**SOURCE PASSAGE**
↓↓↓

The ancient writer, Apollodorus, recorded the Phoenician, Cadmus (Illyrian?), coming to the aid of the Encheleae who were at war with the tribes from the north. Cadmus conquered these tribes and in his victory was named king of the Encheleae. His wife, Harmonia, bore him a son, Illyrius, who also ruled over them, thus, were named after him.

At birth, Illyrius was supposedly empowered by a serpent (Ilurjanka?). In addition, his parents, Cadmus and Harmonia, were punished by the Greek god Zeus for past grievances and forced to live out the rest of their days as serpents. In fact, the very tribe that Cadmus comes to aid, the Encheleae, translates to "eel men" from the Greek and one can surely see the serpentine likeness of an eel.  Even the root word in "Illyrian" means "to turn" or "wind around" in the Greek and it has been well established that in southern Illyria the serpent was the primary and divine symbol of worship (See Religion).

↑↑↑

**ACTIVITY LIST**
A - List every person or god mentioned by name in the passage on the Illyrian origin legend.
B - According to the passage on the Illyrian origin legend, what does the tribal name Encheleae mean in Greek?
C - Write a continuation of the passage on the Illyrian origin legend that picks up right after its final sentence.
The material that comes next has no connection to the passage on the Illyrian origin legend.

**SUPPLIED INFORMATION**

↓↓↓

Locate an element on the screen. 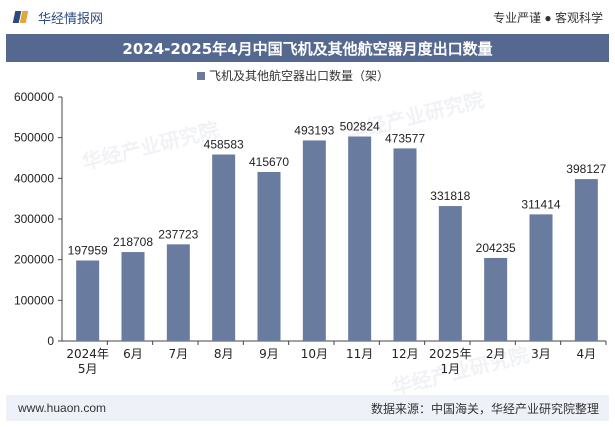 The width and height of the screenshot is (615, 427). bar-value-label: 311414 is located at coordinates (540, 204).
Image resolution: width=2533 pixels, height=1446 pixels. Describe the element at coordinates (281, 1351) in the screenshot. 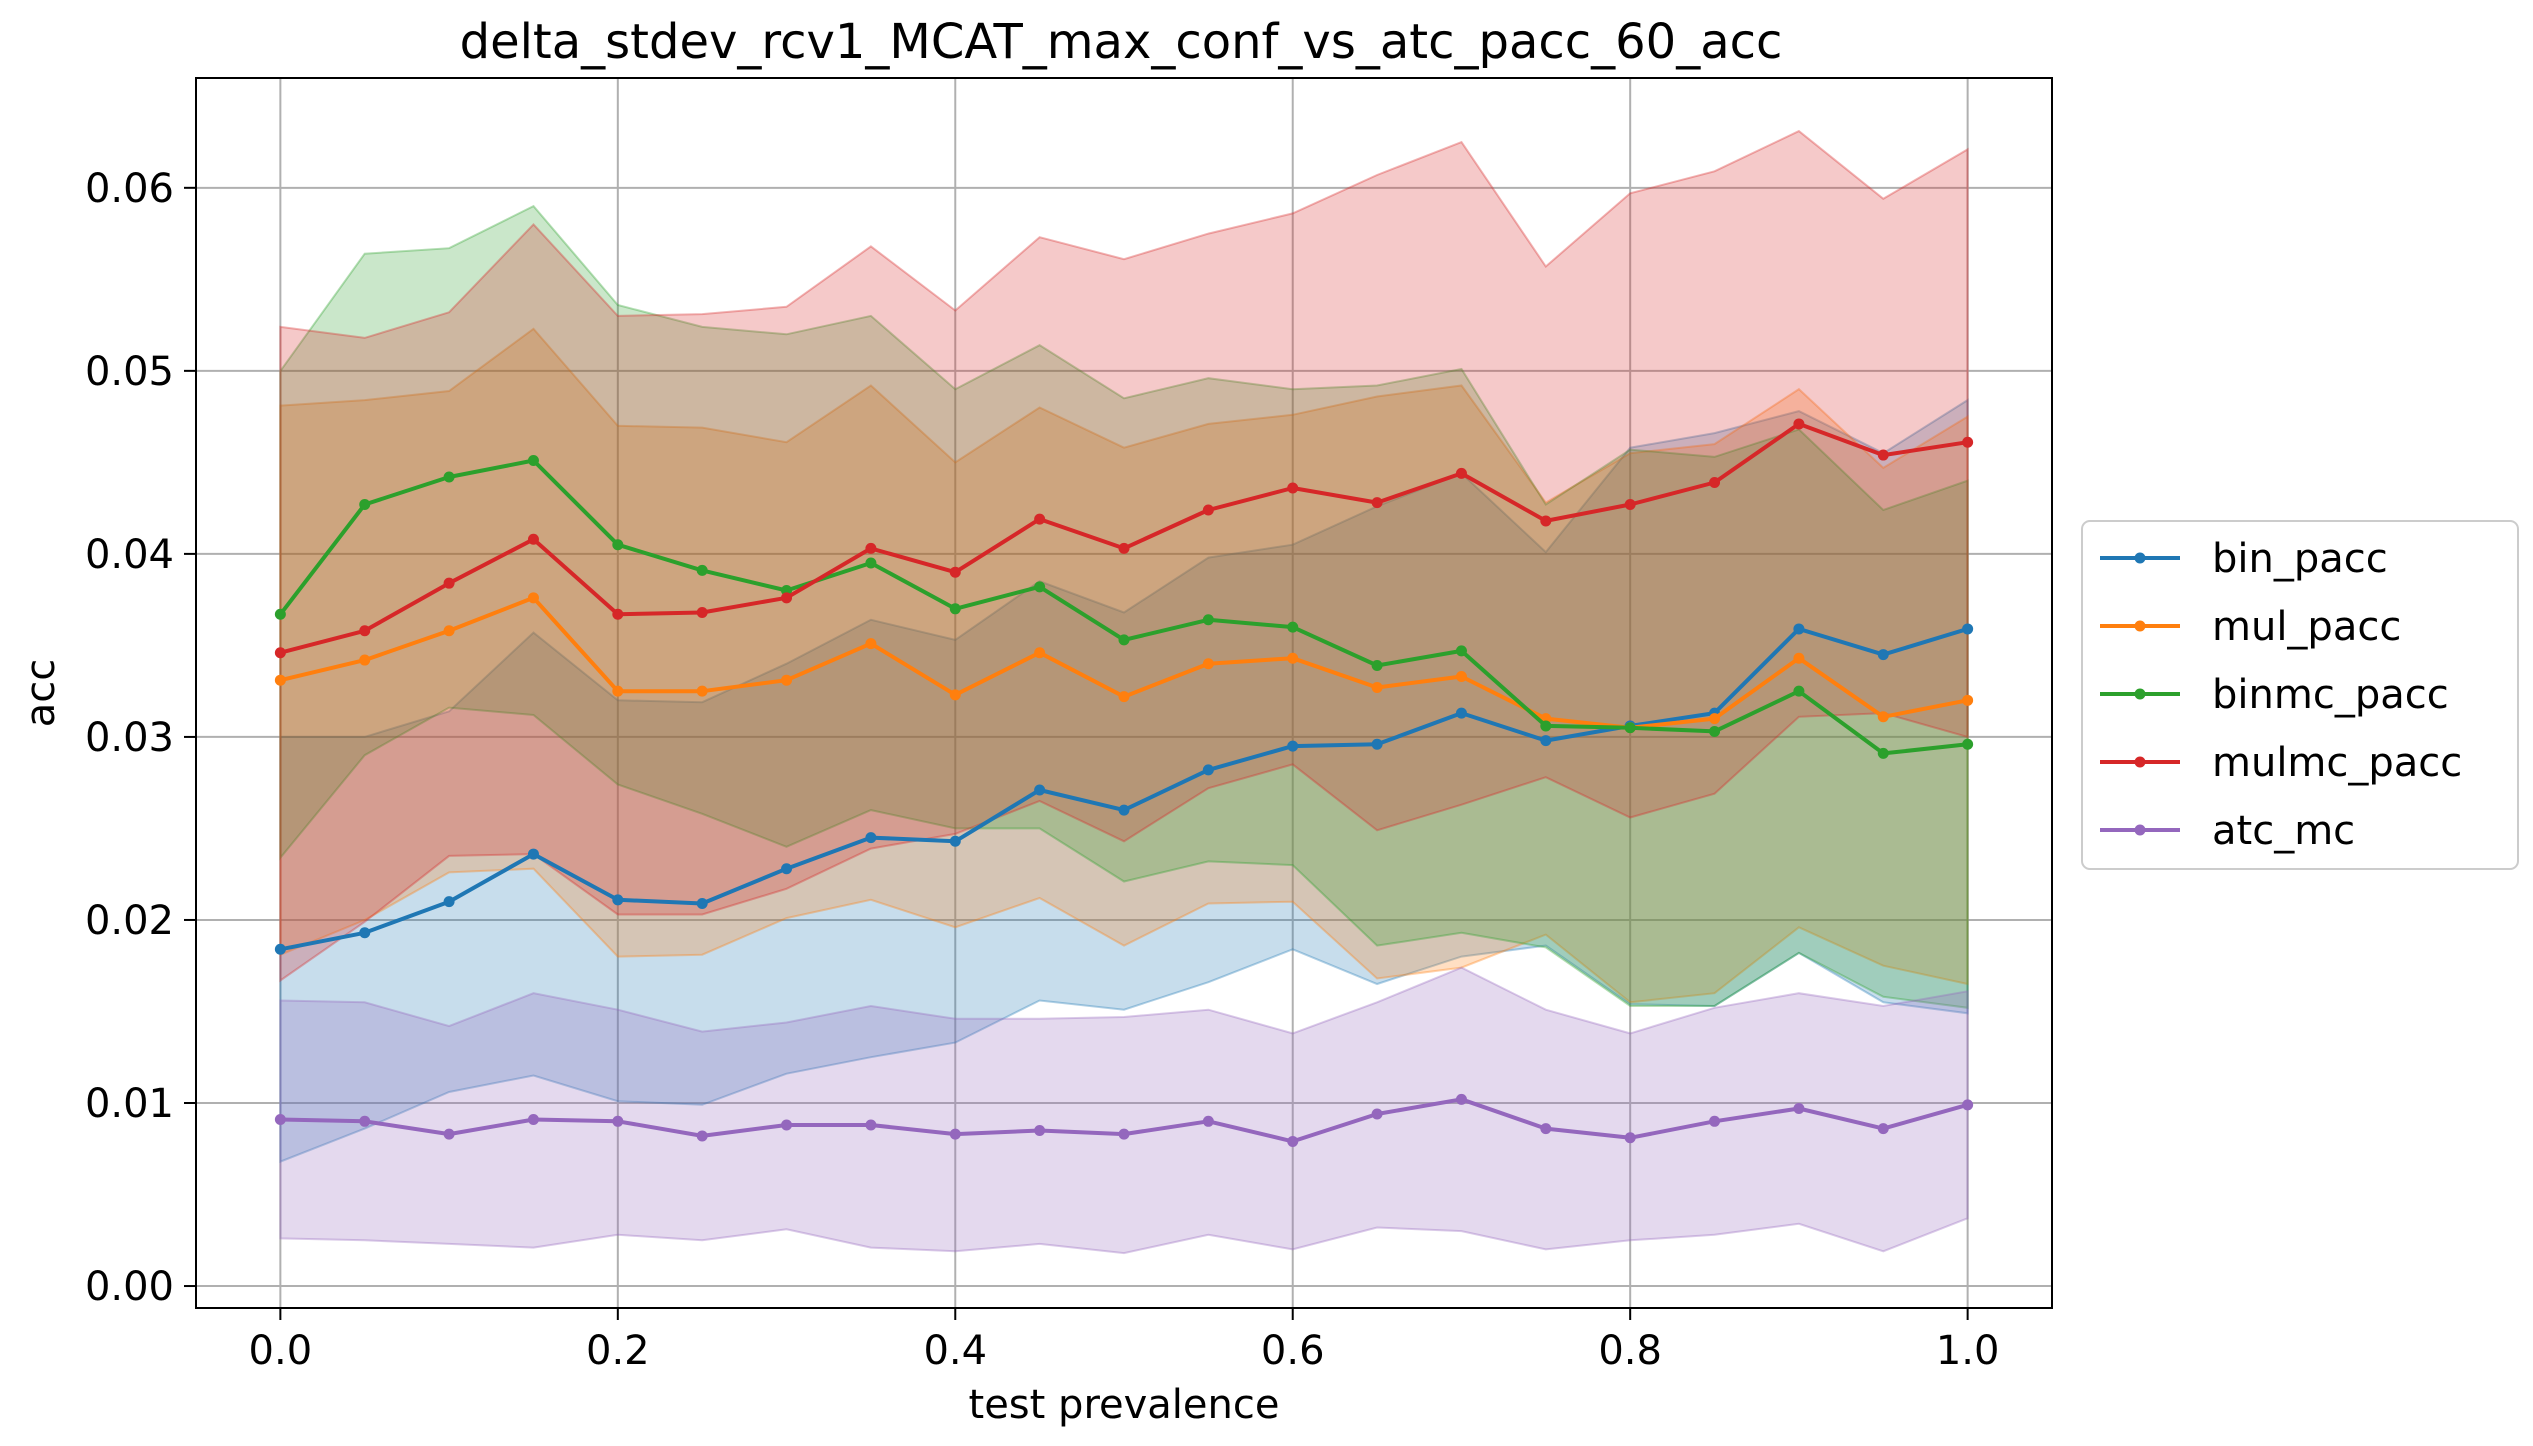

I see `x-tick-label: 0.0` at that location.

↑↑↑

**RESULTS BY TASK**
A - Apollodorus, Cadmus, Harmonia, Illyrius, Zeus

B - "Eel men"

C -
Other evidence of the Illyrian origins in Asia Minor were mentioned earlier with the connection of the Illyri-Italic Veneti tribe and the Eneti of Paphlagonia in Asia Minor. Likewise, the Illyrian tribe, the Bryges, who once took the city of Epidamnus upon returning from Phyrgia, and the Phyrgians of Asia Minor were one and the same people (see Herodotus and Appian's Civil Wars).

This argument is lastly supported by the arrival of the Illyrians (more appropriately, proto-Illyrians as "Illyrianization" did not begin until their settlement in southeastern Europe) in the Balkans coinciding with (twelfth century BC) the fall of Troy, the demise of the Hittite kingdom as well as the historic Bronze Age Collapse (see Robbins, Collapse of the Bronze Age ... ) which resulted in the large-scale movement of peoples into Europe (Dardanians? Phyrgians? Eneti? -see image of asia minor).